S&P has little impact; analysts keep Sensex target unchanged @ 30K

NEW DELHI: Global rating agency Standard and Poor’s might have raised the outlook for India’s ‘BBB-minus’ rating to ‘stable’ from ‘negative’, but analysts on the Dalal Street still maintain their year-end target for the Sensex at around 30,000, and 8500-8600 for the Nifty. The market, however, did not wait for the S&P action. The Sensex has already rallied over 26 per cent so far in the year 2014, supported by robust FII flows (over $30 billion YTD).
Image 1

“While the rating action is incrementally positive as the rating has remained investment grade, it is unlikely to have a major impact on the market,” Motilal Oswal said in a report.

“Meanwhile, a variety of other factors, including stability of INR and reduced risk premium, improvement in investor sentiments and signs of improvement in economic indicators, are already driving the financial market,” added the report.

In the past, rating agencies have been blamed for their failure to take timely rating action and opaque procedure that does not link credit actions to preset quantitative targets. This has been displayed both during the downcycle and the upcycle.

“I would still stick to my year-end Sensex projection of 30,000. There will be a lot of resistance at that point. So the markets will be quite volatile,” said Raghu Kumar, Cofounder, RKSV.

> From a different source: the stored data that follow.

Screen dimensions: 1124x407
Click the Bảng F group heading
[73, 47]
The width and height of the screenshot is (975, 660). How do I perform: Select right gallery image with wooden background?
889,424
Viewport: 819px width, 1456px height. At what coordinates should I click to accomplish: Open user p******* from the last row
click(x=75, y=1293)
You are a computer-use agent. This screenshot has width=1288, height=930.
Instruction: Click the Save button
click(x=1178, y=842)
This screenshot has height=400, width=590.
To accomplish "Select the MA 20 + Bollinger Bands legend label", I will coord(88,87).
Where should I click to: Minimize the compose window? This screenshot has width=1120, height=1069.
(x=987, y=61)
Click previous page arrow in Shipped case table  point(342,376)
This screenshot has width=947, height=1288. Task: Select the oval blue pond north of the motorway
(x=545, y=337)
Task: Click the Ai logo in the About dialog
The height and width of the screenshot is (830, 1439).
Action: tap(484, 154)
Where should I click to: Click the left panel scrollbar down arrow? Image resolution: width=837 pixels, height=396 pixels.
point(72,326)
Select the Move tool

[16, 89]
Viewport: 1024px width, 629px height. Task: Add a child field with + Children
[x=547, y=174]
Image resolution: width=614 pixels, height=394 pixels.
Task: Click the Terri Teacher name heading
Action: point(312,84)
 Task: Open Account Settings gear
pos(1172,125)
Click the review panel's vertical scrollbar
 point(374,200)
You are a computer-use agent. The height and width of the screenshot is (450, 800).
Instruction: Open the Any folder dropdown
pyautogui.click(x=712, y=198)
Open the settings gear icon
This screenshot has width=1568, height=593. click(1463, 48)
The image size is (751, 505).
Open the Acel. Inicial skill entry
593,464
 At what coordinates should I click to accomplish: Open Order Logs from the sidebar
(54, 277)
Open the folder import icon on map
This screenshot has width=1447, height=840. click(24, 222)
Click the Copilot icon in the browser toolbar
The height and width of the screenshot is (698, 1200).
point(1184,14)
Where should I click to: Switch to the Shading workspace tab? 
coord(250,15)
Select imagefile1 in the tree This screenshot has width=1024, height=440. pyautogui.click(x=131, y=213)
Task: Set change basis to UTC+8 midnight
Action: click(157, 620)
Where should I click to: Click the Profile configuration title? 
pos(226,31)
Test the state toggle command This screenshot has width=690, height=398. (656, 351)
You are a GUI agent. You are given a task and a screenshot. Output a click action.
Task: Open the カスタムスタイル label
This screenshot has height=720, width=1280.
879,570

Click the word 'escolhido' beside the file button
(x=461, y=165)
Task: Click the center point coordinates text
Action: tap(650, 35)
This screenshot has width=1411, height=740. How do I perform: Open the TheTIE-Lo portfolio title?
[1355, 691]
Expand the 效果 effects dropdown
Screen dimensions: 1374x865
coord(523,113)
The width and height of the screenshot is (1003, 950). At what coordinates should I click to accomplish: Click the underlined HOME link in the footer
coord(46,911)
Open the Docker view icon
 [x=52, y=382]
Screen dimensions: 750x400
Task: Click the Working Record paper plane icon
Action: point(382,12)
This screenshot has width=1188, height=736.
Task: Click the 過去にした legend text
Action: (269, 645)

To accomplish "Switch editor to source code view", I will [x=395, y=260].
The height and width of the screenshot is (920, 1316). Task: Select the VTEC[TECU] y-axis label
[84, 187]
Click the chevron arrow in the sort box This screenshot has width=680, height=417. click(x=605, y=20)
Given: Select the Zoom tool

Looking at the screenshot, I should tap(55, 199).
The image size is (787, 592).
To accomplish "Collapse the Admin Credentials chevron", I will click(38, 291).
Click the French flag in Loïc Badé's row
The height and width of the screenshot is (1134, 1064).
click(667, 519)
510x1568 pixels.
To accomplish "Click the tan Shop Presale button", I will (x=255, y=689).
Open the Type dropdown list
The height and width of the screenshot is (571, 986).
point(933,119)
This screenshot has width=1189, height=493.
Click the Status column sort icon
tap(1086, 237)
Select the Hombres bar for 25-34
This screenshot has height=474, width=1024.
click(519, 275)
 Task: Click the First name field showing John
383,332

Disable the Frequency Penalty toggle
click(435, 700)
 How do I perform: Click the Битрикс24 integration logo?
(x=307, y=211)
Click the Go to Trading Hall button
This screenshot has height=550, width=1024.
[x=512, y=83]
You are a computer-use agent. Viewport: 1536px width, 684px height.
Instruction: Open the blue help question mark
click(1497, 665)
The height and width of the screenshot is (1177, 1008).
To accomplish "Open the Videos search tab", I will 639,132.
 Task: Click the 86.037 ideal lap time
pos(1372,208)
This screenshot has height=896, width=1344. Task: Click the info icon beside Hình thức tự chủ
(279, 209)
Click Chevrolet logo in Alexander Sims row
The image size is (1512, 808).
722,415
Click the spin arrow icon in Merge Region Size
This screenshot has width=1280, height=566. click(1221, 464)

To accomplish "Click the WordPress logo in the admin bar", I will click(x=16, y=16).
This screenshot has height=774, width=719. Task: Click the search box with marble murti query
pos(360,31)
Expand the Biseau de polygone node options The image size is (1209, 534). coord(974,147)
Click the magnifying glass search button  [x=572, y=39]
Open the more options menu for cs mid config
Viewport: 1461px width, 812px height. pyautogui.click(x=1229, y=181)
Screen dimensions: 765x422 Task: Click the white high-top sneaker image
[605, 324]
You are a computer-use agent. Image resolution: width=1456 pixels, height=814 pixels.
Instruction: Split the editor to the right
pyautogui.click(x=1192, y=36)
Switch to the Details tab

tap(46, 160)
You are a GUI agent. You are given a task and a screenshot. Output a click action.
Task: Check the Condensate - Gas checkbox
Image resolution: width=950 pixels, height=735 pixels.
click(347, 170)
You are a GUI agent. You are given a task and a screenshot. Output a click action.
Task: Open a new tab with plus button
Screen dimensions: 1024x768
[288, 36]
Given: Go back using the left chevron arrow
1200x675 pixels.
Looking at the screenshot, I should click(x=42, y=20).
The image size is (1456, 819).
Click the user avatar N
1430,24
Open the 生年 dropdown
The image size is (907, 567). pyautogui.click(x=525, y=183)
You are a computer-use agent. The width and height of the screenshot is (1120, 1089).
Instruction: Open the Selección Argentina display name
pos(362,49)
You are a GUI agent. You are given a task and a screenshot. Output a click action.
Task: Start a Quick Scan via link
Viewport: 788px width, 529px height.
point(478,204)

“Apart from that, there is a slight risk of investors being wary of pumping money when such a critical point is hit,” he added.
Image 2

The S&P outlook upgrade means that the country risk premium for India will eventually reduce once the actual upgrades come in and hence the Indian markets will look cheaper due to the lower discount rates.

“It will attract more FDI/FII money going forward as the outlook upgrade will give higher valuations to all Indian assets. But the big fillip will come only after an actual rating upgrade,” said Vikas V Gupta – Executive Vice President at ArthVeda Fund Management Pvt.

“We have not revised our year-end targets for both the Sensex & the Nifty. Our one year target is approximately the same at 34000 by March 2015,” he added. Gupta said that he had already accounted for some favorable factors given the trend towards better fundamentals.

All the three main rating agencies now have India’s sovereign credit rating at one notch above junk grade and with a stable outlook.

Expectations from the newly-elected Modi government remain sky high despite some recent setback in terms of delay in the gas price hike, coal block de-allocation etc.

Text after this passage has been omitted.